Search

Bristol Open Data Hack Day - Bristol Water Quality data processed with XQuery.

Here is a little data visualization I made and the story behind it.

Background

Last Friday I, along with over 20 other data mungers, attended the Bristol Hackday held in the new part of the Colston Hall. This event was part of the International opendataday.. A good mix pf people, including Stephen Hilton and Sarah Billings from Connecting Bristol  (@connectbristol)  with Rob Scott and Councillor Mark Wright. Reportage includes the twitter Hash tag  #bristolhackday, http://www.delib.co.uk/dblog/, http://www.delib.co.uk/dblog/bristol-open-data-hack-day-kicks-off/ and Dan Dixon'.

Whilst some explored the Your Freedom data, others worked on data released by the Bristol City Council on data.gov.uk http://data.gov.uk/search/apachesolr_search/bristol. One group worked on data on lost shopping trolleys and had a nice demo working on the day.

Water Quality data

I had taken a look at a dataset on River Water Quality the previous night and on the day teamed withMariateresa Bucciante from the Environment Agency as domain expert/client,  Leroy Kirby @LeroyKirby on front-end and me on back-end. I had already converted the CSV data  to XML using a utility XQuery script and loaded it into an eXist database on a UWE server [ later moved to an EC2 instance]. The data comprises a large number of samples taken at various locations around Bristol recording the values of about 12 different measures of water quality. I also extracting the location references, and their location names, together with a script to generate kml, giving us a map of the Google Geocoded locations.

Front-end

Leroys first thought was to allow comparisons of several sites by graphing a chosen quality over time. The user can select the sites from a map or from a selection list.  JQuery and jqPlot will be used to generate the graphs. The backend provides a basic API to deliver the locations, the properties and the values of a property at a site as JSON.

Semantics

To make sense of the data, we needed to understand what the different observational data values meant, both technically (what is it and how is it measured) and environmentally (what values are acceptable according to which standards and how do these separate measures relate to the Environmental Agencies classification of water quality?  Maria put together a Google Spreadsheet with rows for each column with links to definitional data and this was augmented with other columns to provide guidance to programs processing the data. 

Problems

Data quality

The water quality data exhibits minor problems with data formating and data quality. These are pretty common to live data sets and we noted some of these as we went:

  • Date format - the format of dd-3-letter-month-yy is of little use for processing and had to be converted to the XML date format yyyy-mm-dd
  • Erroneous values -   Temperature radings of  50, 110, 136
  • Column naming: Turburdity instead of Turbidity
  • Lack of temporal precision:  sample date but not time
  • Lack of geographic Precision: a location name - like Sea Mills can be geocoded to get an approximate position.

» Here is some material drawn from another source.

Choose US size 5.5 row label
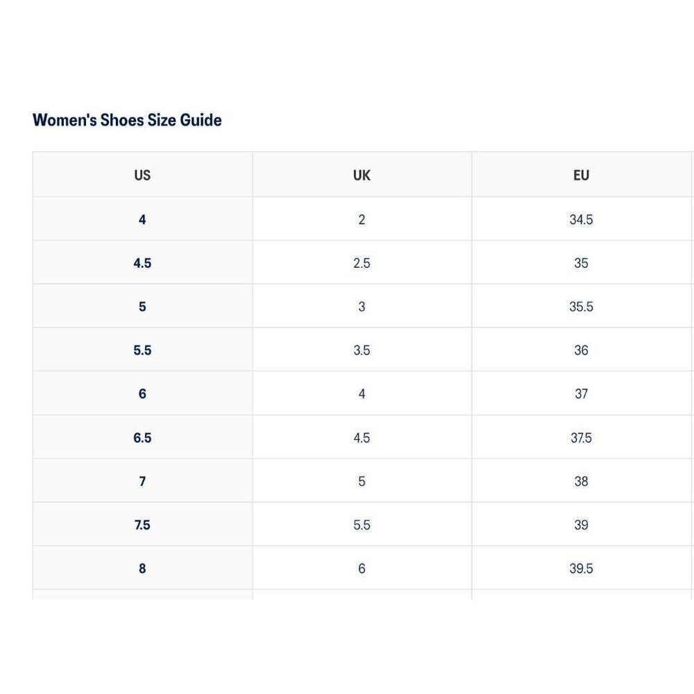pyautogui.click(x=142, y=350)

[later I discovered this additional data set which defines the River Sites  and provides National Grid References  e.g ST553763 for most of the sites - however some sites with a low number of values ( Site 2a Boiling Wells has only 2) are missing - I really should have found this since it was in the list of related sites]

  • Coding of missing values: mainly mising values are blank but other wording is sometimes used :"no data", "no access", "NR"
  • Coding of imprecise values - for example, Nitrite is often recorded as ">1"
  • Multiple names for the same thing: Cotswold Road, Cotswold Rd
    •  [actually the Location is mainly(but not quite) redundant with the associated Site reference data]

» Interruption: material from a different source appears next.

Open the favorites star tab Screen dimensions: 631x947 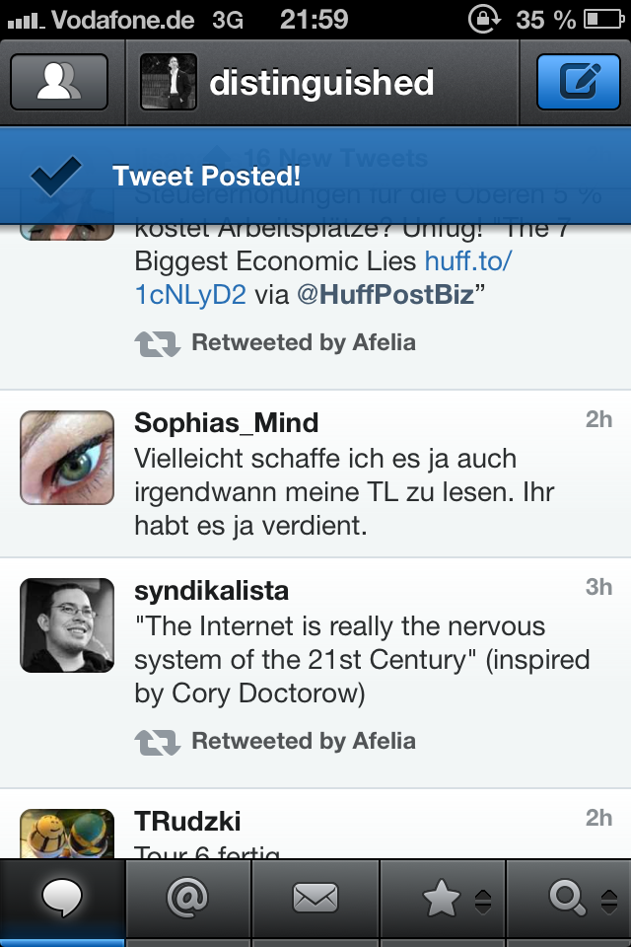tap(440, 898)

Cross-platform development

The backend data in XML was being hosted on an UWE server. The front-end was being developed on a lap-top in Javascript and JQuery. I wrote a simple API delivering JSON which was validated by a http://jsonformatter.curiousconcept.com/ .

However we could not get the two parts to work together, despite mucking round with serialization types(text) and mime-types (it should be application/json but all sorts of values seem to be in use).  With help from another hacker, Richard Burrell, we finally realized that we had forgotten about the same-domain problem - our attempts to solve it with JSON-P did not quite work within the time of the workshop . Pity we got stuck on this because it was only a problem because we were developing on two hosts - in practice the front-end and backend would have been hosted on the same site and the problem would not have arisen.

It would have been helpful if I'd found the page on the data.gov.uk site on JSON-P but one of the benefits of working on problems in a hackaday is the access to knowledgable hackers.

Look before you leap

Having complained about the need for meta data, after the event I discovered a metadata link on the Water Quality page. This data is available in folds on the page, and it is useful though a bit limited.  I also discovered another dataset http://data.gov.uk/dataset/bristol-river-site-national-grid-references   containing UK National Grid References for the monitoring points accurate to 100m.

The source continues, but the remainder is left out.